--- Data records ---
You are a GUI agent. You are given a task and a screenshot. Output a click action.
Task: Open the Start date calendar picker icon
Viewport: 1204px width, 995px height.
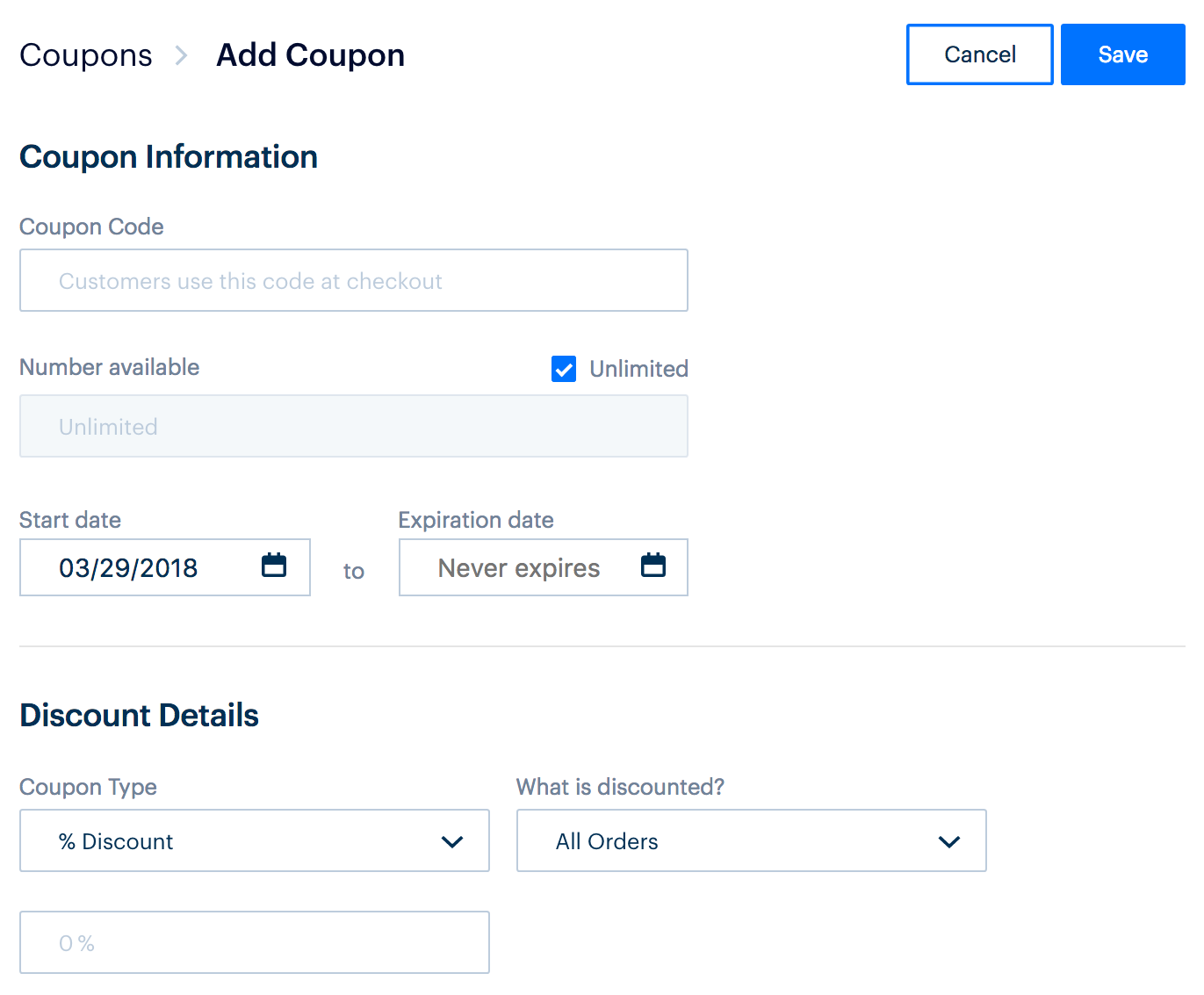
---
--- Data records ---
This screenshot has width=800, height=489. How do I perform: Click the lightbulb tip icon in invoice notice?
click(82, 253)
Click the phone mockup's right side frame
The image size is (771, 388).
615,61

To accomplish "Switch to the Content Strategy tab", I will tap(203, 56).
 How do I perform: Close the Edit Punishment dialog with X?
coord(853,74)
---
--- Data records ---
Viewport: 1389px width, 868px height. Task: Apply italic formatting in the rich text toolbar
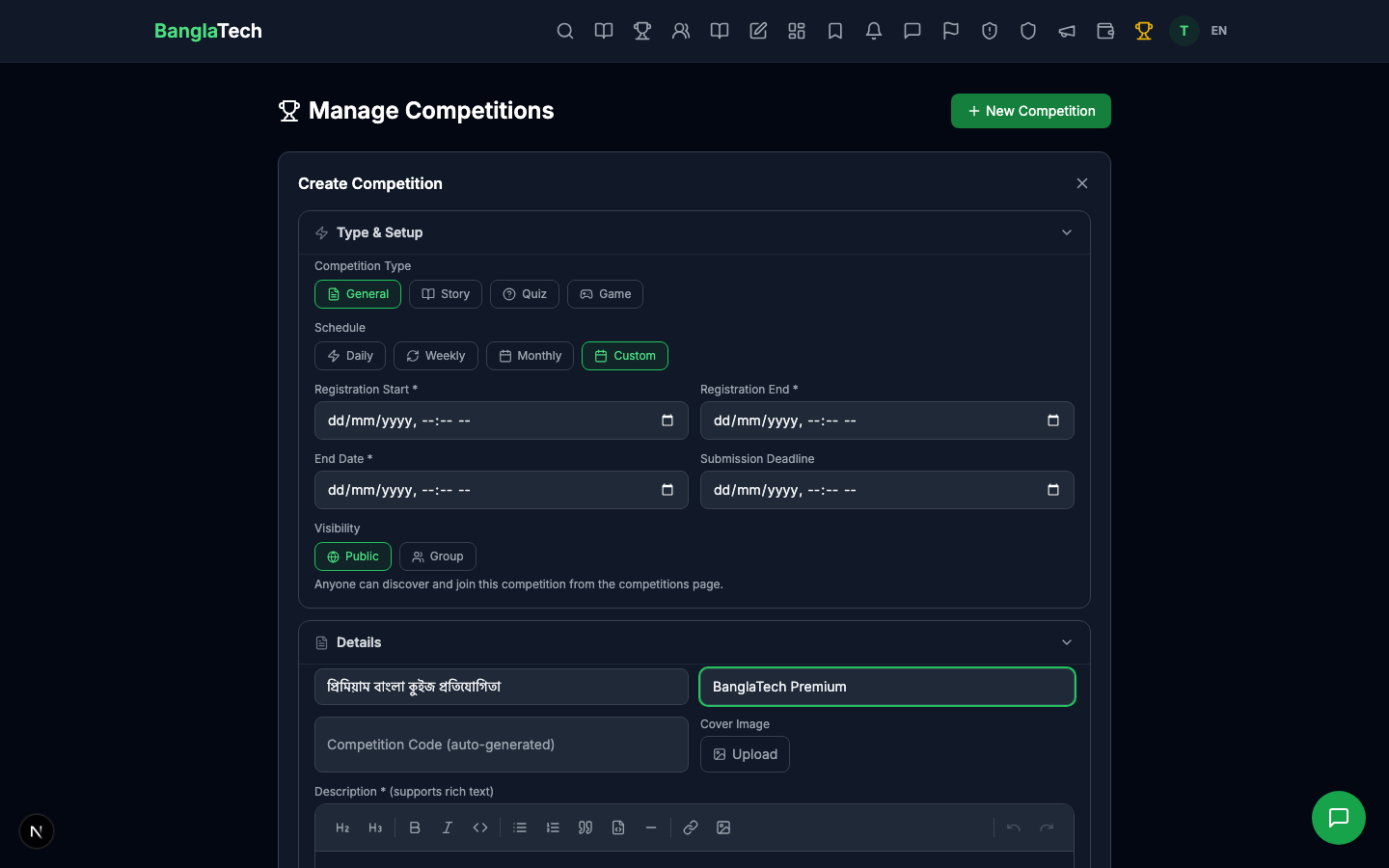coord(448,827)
---
Leave out every line above except those from the line with "You are a GUI" up to and including the line with "Viewport: 1204px width, 995px height.", and copy those exactly.

You are a GUI agent. You are given a task and a screenshot. Output a click action.
Task: Open the Start date calendar picker icon
Viewport: 1204px width, 995px height.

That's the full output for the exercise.